Excerpt.

☆ ☆ ☆ ☆ ☆ ☆ ☆

Chart captions that explain complex trends and patterns are important for improving a reader’s ability to comprehend and retain the data being presented. And for people with visual disabilities, the information in a caption often provides their only means of understanding the chart.

But writing effective, detailed captions is a labor-intensive process. While autocaptioning techniques can alleviate this burden, they often struggle to describe cognitive features that provide additional context.

To help people author high-quality chart captions, MIT researchers have developed a dataset to improve automatic captioning systems. Using this tool, researchers could teach a machine-learning model to vary the level of complexity and type of content included in a chart caption based on the needs of users.

The MIT researchers found that machine-learning models trained for autocaptioning with their dataset consistently generated captions that were precise, semantically rich, and described data trends and complex patterns. Quantitative and qualitative analyses revealed that their models captioned charts more effectively than other autocaptioning systems.  

The team’s goal is to provide the dataset, called VisText, as a tool researchers can use as they work on the thorny problem of chart autocaptioning. These automatic systems could help provide captions for uncaptioned online charts and improve accessibility for people with visual disabilities, says co-lead author Angie Boggust, a graduate student in electrical engineering and computer science at MIT and member of the Visualization Group in the Computer Science and Artificial Intelligence Laboratory (CSAIL).

“We’ve tried to embed a lot of human values into our dataset so that when we and other researchers are building automatic chart-captioning systems, we don’t end up with models that aren’t what people want or need,” she says.

☆ ☆ ☆ ☆ ☆ ☆ ☆

Extracted data entries:
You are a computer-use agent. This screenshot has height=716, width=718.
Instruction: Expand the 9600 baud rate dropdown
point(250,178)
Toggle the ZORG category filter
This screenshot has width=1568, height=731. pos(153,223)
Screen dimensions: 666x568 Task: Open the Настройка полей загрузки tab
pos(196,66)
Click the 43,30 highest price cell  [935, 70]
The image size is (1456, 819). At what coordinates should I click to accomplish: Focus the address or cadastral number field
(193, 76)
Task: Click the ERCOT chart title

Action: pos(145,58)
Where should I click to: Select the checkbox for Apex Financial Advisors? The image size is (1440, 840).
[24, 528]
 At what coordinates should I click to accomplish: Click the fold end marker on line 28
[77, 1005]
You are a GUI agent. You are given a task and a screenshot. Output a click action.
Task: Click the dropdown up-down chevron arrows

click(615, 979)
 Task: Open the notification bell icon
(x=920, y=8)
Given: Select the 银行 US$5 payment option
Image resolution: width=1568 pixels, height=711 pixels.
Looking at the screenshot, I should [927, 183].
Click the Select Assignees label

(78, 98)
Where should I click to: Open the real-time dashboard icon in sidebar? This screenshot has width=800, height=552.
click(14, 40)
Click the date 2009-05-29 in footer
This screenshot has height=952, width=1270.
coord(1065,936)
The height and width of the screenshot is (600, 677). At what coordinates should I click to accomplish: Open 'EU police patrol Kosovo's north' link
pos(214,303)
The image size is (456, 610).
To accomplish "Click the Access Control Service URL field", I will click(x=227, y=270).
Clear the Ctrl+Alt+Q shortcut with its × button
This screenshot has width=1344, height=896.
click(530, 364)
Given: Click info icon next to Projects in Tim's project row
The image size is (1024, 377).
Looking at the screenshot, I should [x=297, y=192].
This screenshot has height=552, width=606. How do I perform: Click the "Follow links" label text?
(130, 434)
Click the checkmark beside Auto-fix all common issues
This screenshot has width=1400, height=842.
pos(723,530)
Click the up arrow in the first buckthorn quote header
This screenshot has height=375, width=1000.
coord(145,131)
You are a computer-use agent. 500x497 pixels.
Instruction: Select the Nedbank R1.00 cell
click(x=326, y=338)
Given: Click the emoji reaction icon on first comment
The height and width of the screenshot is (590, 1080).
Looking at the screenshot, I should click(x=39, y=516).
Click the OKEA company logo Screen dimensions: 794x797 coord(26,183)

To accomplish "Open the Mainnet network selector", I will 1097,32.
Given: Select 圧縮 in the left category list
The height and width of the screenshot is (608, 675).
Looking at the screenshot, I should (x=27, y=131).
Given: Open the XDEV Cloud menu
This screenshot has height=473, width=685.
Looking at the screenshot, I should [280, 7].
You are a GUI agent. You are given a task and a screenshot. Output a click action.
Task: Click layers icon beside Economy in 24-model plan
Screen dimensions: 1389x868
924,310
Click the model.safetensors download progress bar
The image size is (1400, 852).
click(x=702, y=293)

☆ ☆ ☆ ☆ ☆ ☆ ☆

Task 1.
In the chart-captioning article, what is the name of the dataset the MIT researchers developed?
Task 2.
Write the next few paragraphs of the chart-captioning article, starting after its final sentence.
The entries have no role here.

Task output 1.
VisText

Task output 2.
Boggust is joined on the paper by co-lead author and fellow graduate student Benny J. Tang and senior author Arvind Satyanarayan, associate professor of computer science at MIT who leads the Visualization Group in CSAIL. The research will be presented at the Annual Meeting of the Association for Computational Linguistics.

Human-centered analysis

The researchers were inspired to develop VisText from prior work in the Visualization Group that explored what makes a good chart caption. In that study, researchers found that sighted users and blind or low-vision users had different preferences for the complexity of semantic content in a caption. 

The group wanted to bring that human-centered analysis into autocaptioning research. To do that, they developed VisText, a dataset of charts and associated captions that could be used to train machine-learning models to generate accurate, semantically rich, customizable captions.

Developing effective autocaptioning systems is no easy task. Existing machine-learning methods often try to caption charts the way they would an image, but people and models interpret natural images differently from how we read charts. Other techniques skip the visual content entirely and caption a chart using its underlying data table. However, such data tables are often not available after charts are published.

Given the shortfalls of using images and data tables, VisText also represents charts as scene graphs. Scene graphs, which can be extracted from a chart image, contain all the chart data but also include additional image context.

“A scene graph is like the best of both worlds — it contains almost all the information present in an image while being easier to extract from images than data tables. As it’s also text, we can leverage advances in modern large language models for captioning,” Tang explains.

They compiled a dataset that contains more than 12,000 charts — each represented as a data table, image, and scene graph — as well as associated captions. Each chart has two separate captions: a low-level caption that describes the chart’s construction (like its axis ranges) and a higher-level caption that describes statistics, relationships in the data, and complex trends.

The researchers generated low-level captions using an automated system and crowdsourced higher-level captions from human workers.

“Our captions were informed by two key pieces of prior research: existing guidelines on accessible descriptions of visual media and a conceptual model from our group for categorizing semantic content. This ensured that our captions featured important low-level chart elements like axes, scales, and units for readers with visual disabilities, while retaining human variability in how captions can be written,” says Tang.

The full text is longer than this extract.